WHAT IS REQUIRED> Transcribe exactly the entries from the "Given: Click the divider line above ACCOUNTS" line to the end, both included, minus pictures.

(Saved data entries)
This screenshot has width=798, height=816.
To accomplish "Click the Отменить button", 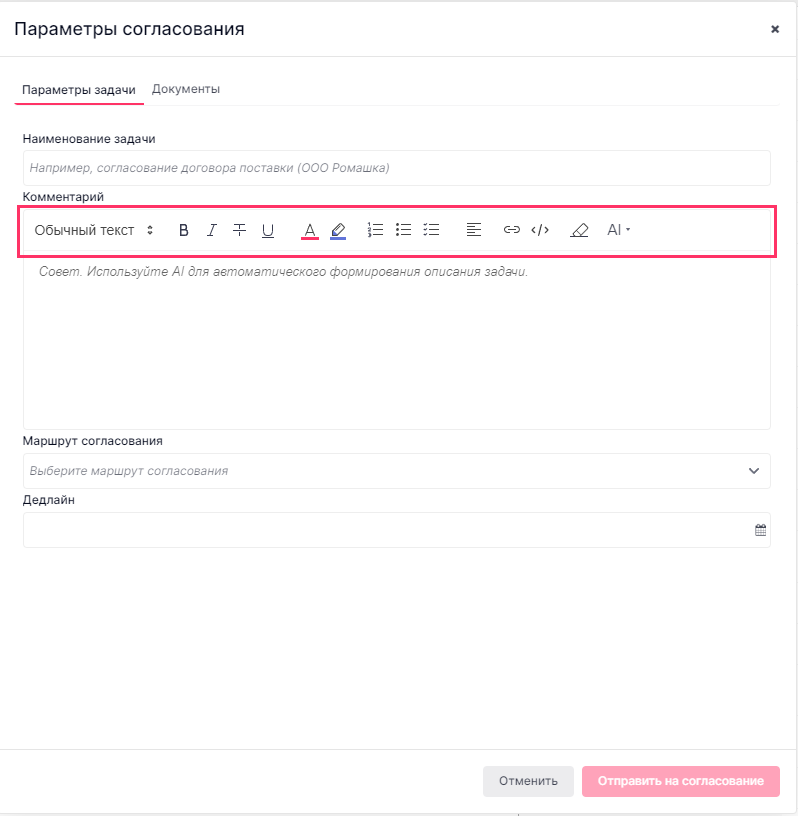I will point(528,781).
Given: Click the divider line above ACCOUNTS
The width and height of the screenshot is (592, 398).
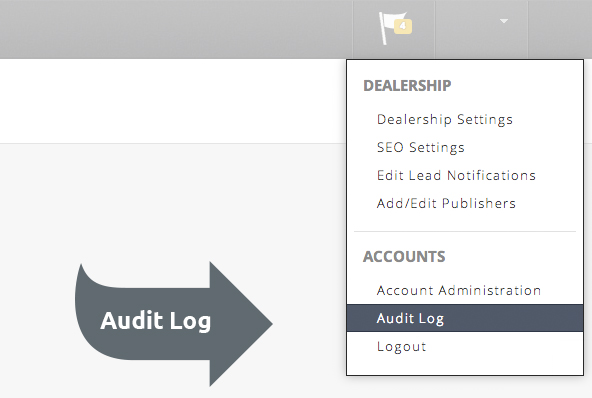Looking at the screenshot, I should pyautogui.click(x=465, y=231).
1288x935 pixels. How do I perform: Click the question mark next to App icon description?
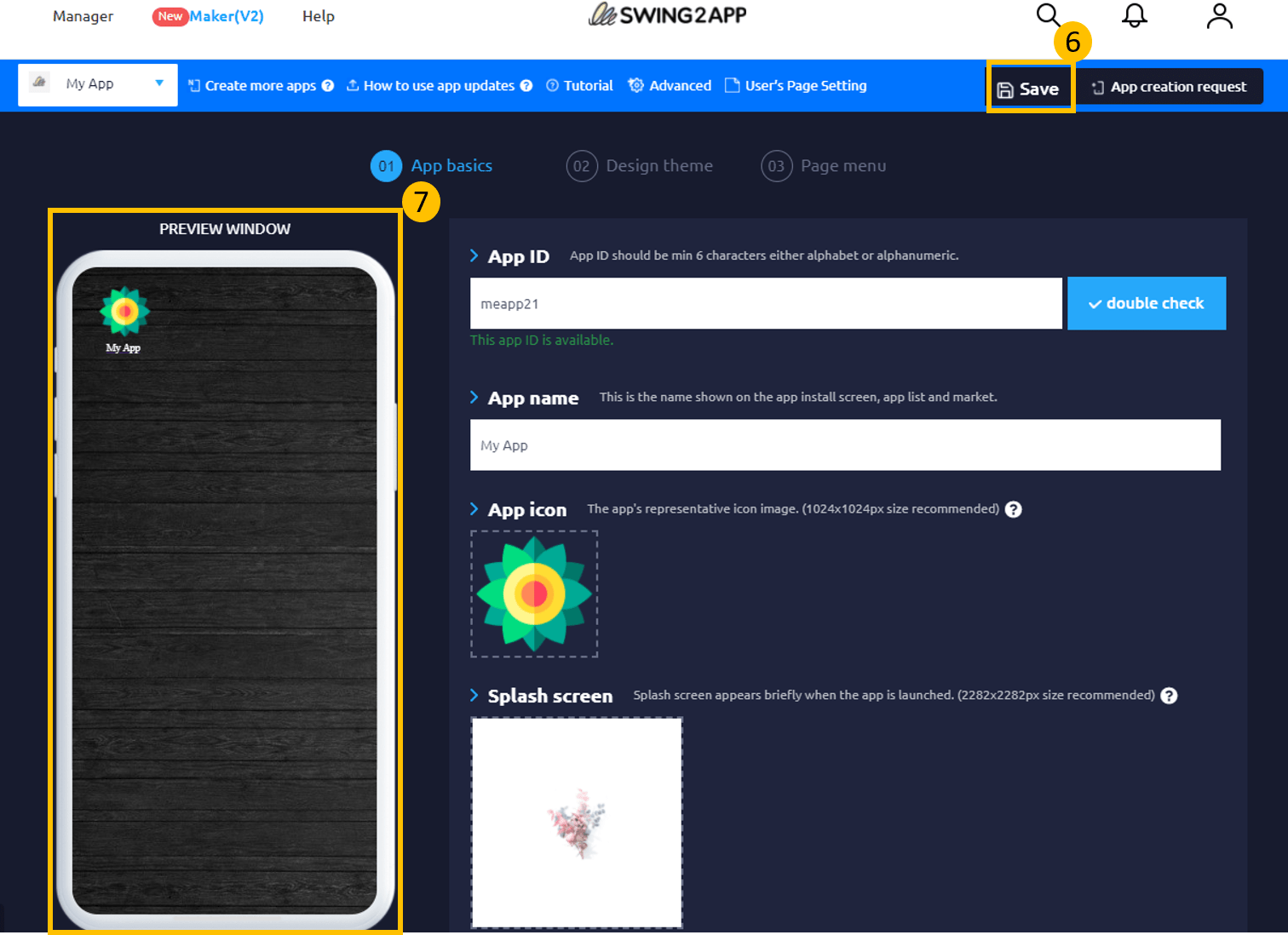1013,509
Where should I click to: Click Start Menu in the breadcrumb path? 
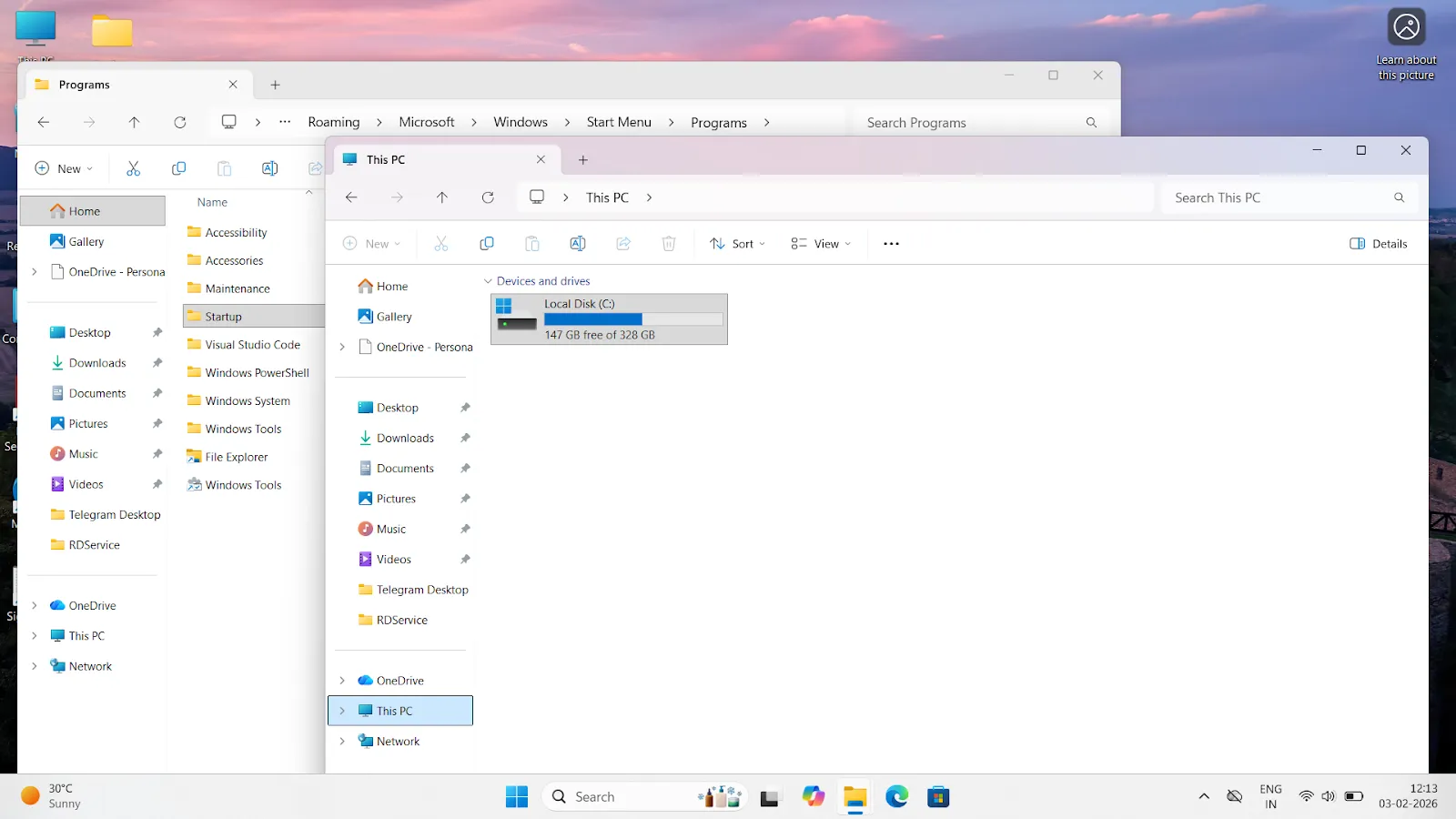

WRITTEN REPLY>
Given: Click the divider line above ACCOUNTS
The width and height of the screenshot is (592, 398).
Looking at the screenshot, I should pyautogui.click(x=465, y=231).
1288x935 pixels. How do I perform: Click the question mark next to App icon description?
1013,509
Where should I click to: Click Start Menu in the breadcrumb path? 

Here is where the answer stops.